# Acquire Data through Web Scraping Exercises


By the end of this exercise, you should have a file named acquire.py that contains the specified functions. If you wish, you may break your work into separate files for each website (e.g. acquire_codeup_blog.py and acquire_news_articles.py), but the end function should be present in acquire.py (that is, acquire.py should import get_blog_articles from the acquire_codeup_blog module.)



### imports

In [1]:
import requests
from bs4 import BeautifulSoup
import pandas as pd

#### 1. Codeup Blog Articles

Visit Codeup's Blog and record the urls for at least 5 distinct blog posts. For each post, you should scrape at least the post's title and content.

Encapsulate your work in a function named get_blog_articles that will return a list of dictionaries, with each dictionary representing one article. The shape of each dictionary should look like this:

In [2]:
# {
#     'title': 'the title of the article',
#     'content': 'the full text content of the article'
# # 

Plus any additional properties you think might be helpful.

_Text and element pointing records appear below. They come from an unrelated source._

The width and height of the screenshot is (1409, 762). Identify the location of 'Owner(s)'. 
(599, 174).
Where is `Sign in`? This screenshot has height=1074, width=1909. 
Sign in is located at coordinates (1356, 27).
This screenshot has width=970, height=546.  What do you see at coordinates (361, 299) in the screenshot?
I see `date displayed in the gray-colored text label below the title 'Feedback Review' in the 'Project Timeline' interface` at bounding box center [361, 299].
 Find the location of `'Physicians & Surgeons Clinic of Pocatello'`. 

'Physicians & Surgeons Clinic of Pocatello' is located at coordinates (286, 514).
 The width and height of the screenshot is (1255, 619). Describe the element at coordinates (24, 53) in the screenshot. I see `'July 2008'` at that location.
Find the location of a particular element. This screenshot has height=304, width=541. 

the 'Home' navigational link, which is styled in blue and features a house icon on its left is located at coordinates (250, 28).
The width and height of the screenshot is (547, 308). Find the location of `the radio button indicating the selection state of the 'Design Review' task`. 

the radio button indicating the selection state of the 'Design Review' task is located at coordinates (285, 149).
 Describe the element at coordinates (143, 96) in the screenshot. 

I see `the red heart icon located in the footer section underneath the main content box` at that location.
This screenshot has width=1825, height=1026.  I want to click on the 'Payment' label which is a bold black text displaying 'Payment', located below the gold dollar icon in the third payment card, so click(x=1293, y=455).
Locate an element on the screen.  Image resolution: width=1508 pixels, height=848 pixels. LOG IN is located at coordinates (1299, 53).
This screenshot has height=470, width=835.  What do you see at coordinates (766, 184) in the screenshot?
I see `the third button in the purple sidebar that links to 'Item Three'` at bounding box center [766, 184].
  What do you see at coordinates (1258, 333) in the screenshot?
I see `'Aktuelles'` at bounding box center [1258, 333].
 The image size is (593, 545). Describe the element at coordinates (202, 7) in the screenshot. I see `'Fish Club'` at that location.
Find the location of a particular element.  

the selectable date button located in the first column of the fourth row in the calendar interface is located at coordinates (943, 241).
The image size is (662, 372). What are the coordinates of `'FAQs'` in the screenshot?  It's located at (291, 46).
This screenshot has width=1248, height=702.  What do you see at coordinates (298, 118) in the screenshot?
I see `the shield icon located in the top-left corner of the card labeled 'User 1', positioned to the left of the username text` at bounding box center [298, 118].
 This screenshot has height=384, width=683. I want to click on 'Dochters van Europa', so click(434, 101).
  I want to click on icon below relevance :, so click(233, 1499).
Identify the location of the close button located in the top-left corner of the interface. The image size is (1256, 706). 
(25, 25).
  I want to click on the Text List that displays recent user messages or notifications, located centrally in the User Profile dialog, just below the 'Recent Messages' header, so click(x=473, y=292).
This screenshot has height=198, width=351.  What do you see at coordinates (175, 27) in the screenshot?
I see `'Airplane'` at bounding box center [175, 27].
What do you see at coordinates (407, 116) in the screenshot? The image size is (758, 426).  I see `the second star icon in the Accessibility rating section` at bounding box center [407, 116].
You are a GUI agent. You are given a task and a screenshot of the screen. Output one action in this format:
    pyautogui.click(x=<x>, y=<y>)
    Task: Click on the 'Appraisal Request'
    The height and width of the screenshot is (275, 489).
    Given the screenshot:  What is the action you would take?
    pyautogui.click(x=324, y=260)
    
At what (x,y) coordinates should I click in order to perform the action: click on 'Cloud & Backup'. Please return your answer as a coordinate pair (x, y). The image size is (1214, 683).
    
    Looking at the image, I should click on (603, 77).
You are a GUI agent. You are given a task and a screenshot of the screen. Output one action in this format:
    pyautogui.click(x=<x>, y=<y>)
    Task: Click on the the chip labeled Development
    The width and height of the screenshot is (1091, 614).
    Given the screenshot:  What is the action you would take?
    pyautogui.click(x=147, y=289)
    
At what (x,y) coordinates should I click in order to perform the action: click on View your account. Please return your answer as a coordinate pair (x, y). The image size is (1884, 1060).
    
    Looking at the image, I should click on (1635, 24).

Bonus: Scrape the text of all the articles linked on codeup's blog page.

In [3]:
# https://codeup.com/blog/

Articles to scrape: 

https://codeup.com/codeup-news/codeup-start-dates-for-march-2022/
https://codeup.com/codeup-news/vet-tec-funding-dallas/
https://codeup.com/codeup-news/dallas-campus-re-opens-with-new-grant-partner/
https://codeup.com/dallas-newsletter/codeup-dallas-open-house/
https://codeup.com/codeup-news/codeups-placement-team-continues-setting-records/


In [4]:
# response = requests.get('https://codeup.com/blog/', headers={'user-agent': 'Codeup DS Hopper'})
# soup = BeautifulSoup(response.text)

In [17]:
response = requests.get('https://codeup.com/dallas-newsletter/codeup-dallas-open-house/', headers={'user-agent': 'Codeup DS Hopper'})
html = response.text
# html

In [18]:
soup = BeautifulSoup(response.text)

In [19]:
# print(soup.prettify())

In [20]:
title = soup.select_one(".entry-title").text

In [21]:
title

'Codeup Dallas Open House'

In [37]:
content = soup.select_one(".entry-content").text.strip()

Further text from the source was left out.